(A fazer)
a) Como você resumiria em duas frases o texto sobre educação e desenvolvimento humano?
b) Você pode escrever a continuação do texto sobre educação e desenvolvimento humano a partir do ponto em que ele termina?

(Trecho selecionado)
********

É somente no século XIX que a escola passa por reflexões que levam a sociedade da época a repensar a educação de suas crianças, os educadores estão preocupados com a aprendizagem, principalmente quanto à idade das crianças, e a separação dos alunos por turma.

É com a História que nos deparamos com crianças e jovens nos séculos anteriores, comparando-os com os existentes nos dias atuais. A História nos remete à nossa identidade e nos eleva à reflexão de quem somos nós realmente, o que queremos, o esperamos de nossas crianças e jovens e que adultos queremos formar.

O ser humano se faz a partir de sua própria identidade, entretanto, até hoje deparamo-nos muitas vezes com crianças e adolescentes que são vistos como projeções de expectativas dos pais ou que são protegidos ou mimados, reinventando o hábito de fins da Idade Média.

Entretanto o ser humano não nasce pronto, ele é um contínuo de avanços e retrocessos, onde o desenvolvimento leva em conta fatores genéticos e sócio-culturais, onde a língua e a linguagem, são influenciados pelo meio e influenciam o ser em formação. Temos que pensar o que queremos para nossas crianças e adolescentes em termos de formação e visão crítica reflexiva da realidade; um ser diferente daquele descrito por Àries (1982), que desde criança tinha contatos com jogos, brinquedos, eventos sociais idealizados para os adultos.

Entretanto cabe à sociedade como um todo pensar no coletivo que quer proporcionar aos nossos jovens, para isto a escola precisa acreditar nas potencialidades de seus jovens no sentido de estimulá-lo a procurar o trabalho educacional significativo, em grupo, como uma construção social, e bem não material da sociedade.

O presente escrito tem como objetivo de realizar uma retomada do desenvolvimento humano, perante as várias linguagens sociais que constroem o indivíduo que queremos formar: família, escola e outros grupos. Deste modo pensamos e almejamos uma formação que resgate valores sociais, construindo um ser pensante com ações e planos para o presente e o futuro, jovens que reflitam sobre comportamento e lancem mão de ferramentas cognitivas-afetivas-sociais para reconstruir a realidade.

O objetivo geral deste trabalho é refletirmos sobre as fases da puberdade e adolescência, estabelecendo relações entre pensamento e linguagem na trajetória do desenvolvimento humano, bem como verificarmos rapidamente, por hora, como as profecias dificultam o desenvolvimento do indivíduo.

 Piaget e Vygotsky nos ajudarão a entender o desenvolvimento humano e a linguagem como instrumento social para estabelecimento de relações sociais, seja entre pares, seja entre as gerações anteriores.

Para o desenvolvimento infantil é necessário recorrer ao que Bassedas, Huguet e Solé (1999), dizem sobre três aspectos essenciais: a maturação (mudanças que ocorrem nos indivíduos), estritamente ligada ao crescimento; desenvolvimento das funções humanas (linguagem, raciocínio, atenção, estima, etc.); aprendizagem (maneira de agir de acordo com a cultura).

Segundo as autoras, o ser humano é o único ser vivo que planeja suas ações, com diversidades em que cada um constitui um ser único com suas particularidades físicas e psíquicas. A criança nasce com uma herança genética que lhe dará condições para desenvolver-se, pois seu cérebro traz informações para mover-se, falar, aprender, etc..

********

(Amostra de dados)
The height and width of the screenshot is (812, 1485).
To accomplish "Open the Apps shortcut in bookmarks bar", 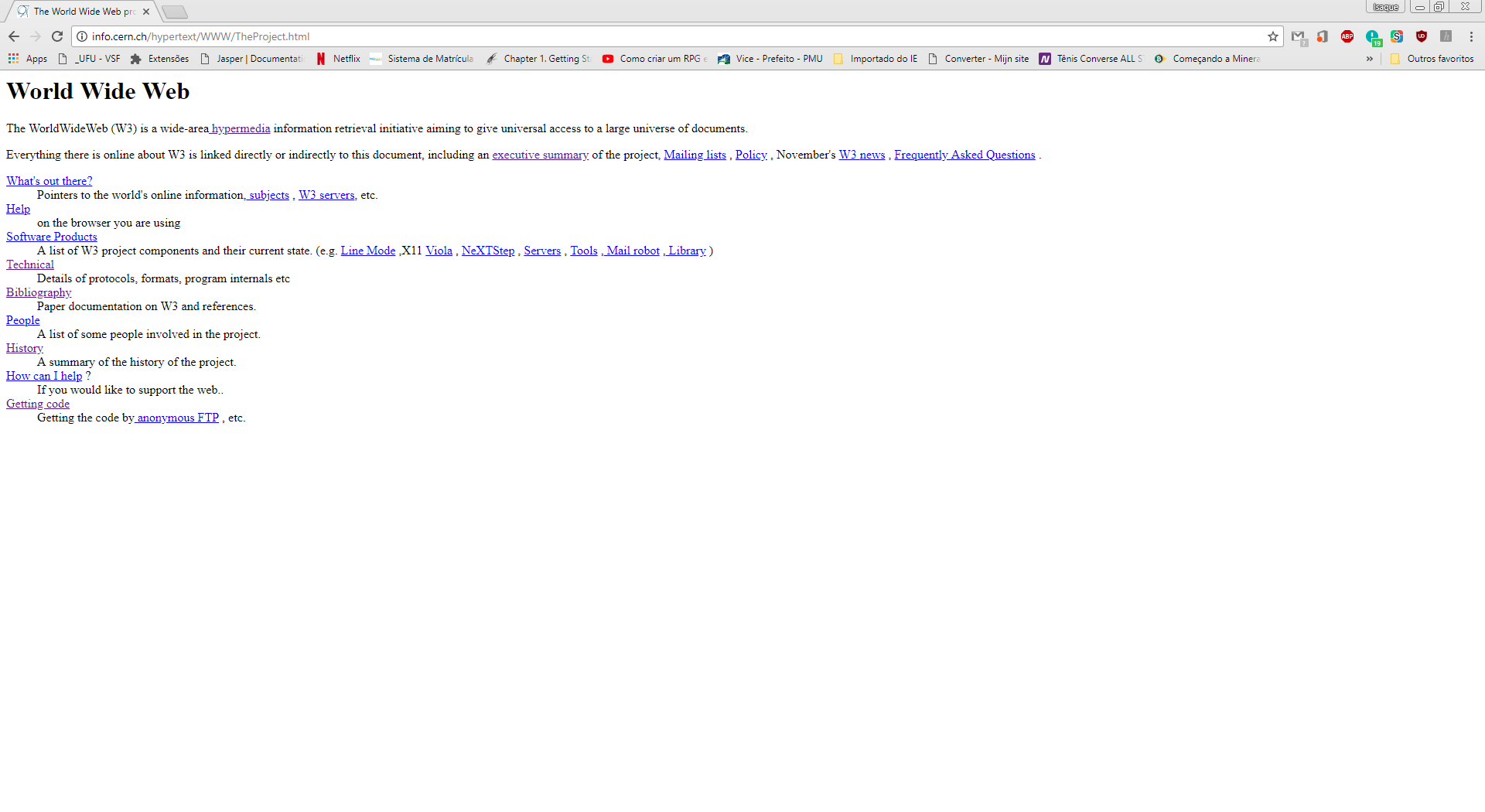I will click(x=28, y=59).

********

(Resultados das tarefas)
a) O texto parte das reflexões sobre a educação surgidas no século XIX e defende que a sociedade e a escola pensem que adultos querem formar, estimulando jovens que reflitam e usem ferramentas cognitivas, afetivas e sociais para reconstruir a realidade. Seu objetivo é refletir sobre a puberdade e a adolescência, relacionando pensamento e linguagem no desenvolvimento humano com apoio de Piaget, Vygotsky e de Bassedas, Huguet e Solé, que destacam a maturação, o desenvolvimento das funções humanas e a aprendizagem.

b)
Assim não podermos afirmar que o desenvolvimento para aprendizagem ocorre em único sentido, pois ele é o resultado da condição genética e o ambiente social em que a criança está inserida. Deste modo entendemos por que a escola deve agir a partir do princípio de que o aluno é capaz de realizar as atividades propostas, precisa de estímulo e motivação, de um desafio para seu desenvolvimento global, seja motor, cognitivo, afetivo.

Já que estamos formando nossas crianças integralmente, por que não investirmos numa educação crítica e reflexiva que desenvolva junto da criança noções de valores sociais e culturais para a convivência em sociedade? Toda criança tem um potencial a desenvolver, mas para isso temos que pensar no potencial dos educadores e familiares.

Partimos da perspectiva que Vygotsky (1984; apud BASSEDAS, HUGUET E SOLÉ, 1999), que defendeu que para ocorrer aprendizagem é fundamental que o ambiente escolar desenvolva as potencialidades da criança com a mediação de um adulto, aproximando-a de seu desenvolvimento efetivo (aquilo que sabe realizar sozinha).

Chamo atenção para a capacidade da criança e do adolescente aprenderem das mais diversas formas, explorando ambientes desde a mais tenra idade, compreendendo a fantasia da realidade, entrando em contato com as regras sociais, desafiando o sistema social, mas observando junto da mediação de um adulto, as conseqüências deste desafio.

Recorremos a Piaget em Bassedas, Huguet e Solé (1999) para retomarmos definições de aprendizagem do teórico que nos alerta para a apreensão de mundo através da assimilação que fazemos dos objetos e pessoas que nos cerca, e a acomodação – pequenas mudanças que a criança e o adolescente leva-os a acrescentar novas informações nos esquemas mentais para adaptar-se às diversas situações da realidade.

As instituições escolares precisam pensar nas experiências e desafios que proporcionarão aos seus alunos, possibilitando desafios no cotidiano, bem como em situações fora da rotina normal, que ajuda-os a ter uma visão do seu local de convivência e do mundo, o que despertará para uma formação de normas sociais. A criança desde muito pequena, aprende que as normas sociais são negociadas dentro de um padrão aceito pelo meio, aprendendo por imitação dos mais velhos e adultos.

Desta forma a aprendizagem ocorre de acordo com as habilidades do indivíduo mais experiente na interação, engajando o mais novo no desafio de imitar e compartilhar das interações sociais, conforme o parceiro menos experiente desenvolve suas próprias habilidades ocorre uma aprendizagem onde ambos têm um papel diversificado na interação social. Se for um adulto, estará atuando na zona de desenvolvimento potencial da criança, oferecendo à criança um contexto desafiador, onde ela pode fazer coisas sozinha, avançando em suas capacidades.

Desse modo o desenvolvimento humano se dá pelas e nas interações sociais. De acordo com La Taille (1992) sob a visão de Piaget, é nas interações sociais que a inteligência humana se desenvolve, pois o ser humano não pode ser pensado fora do contexto social em que nasce e vive.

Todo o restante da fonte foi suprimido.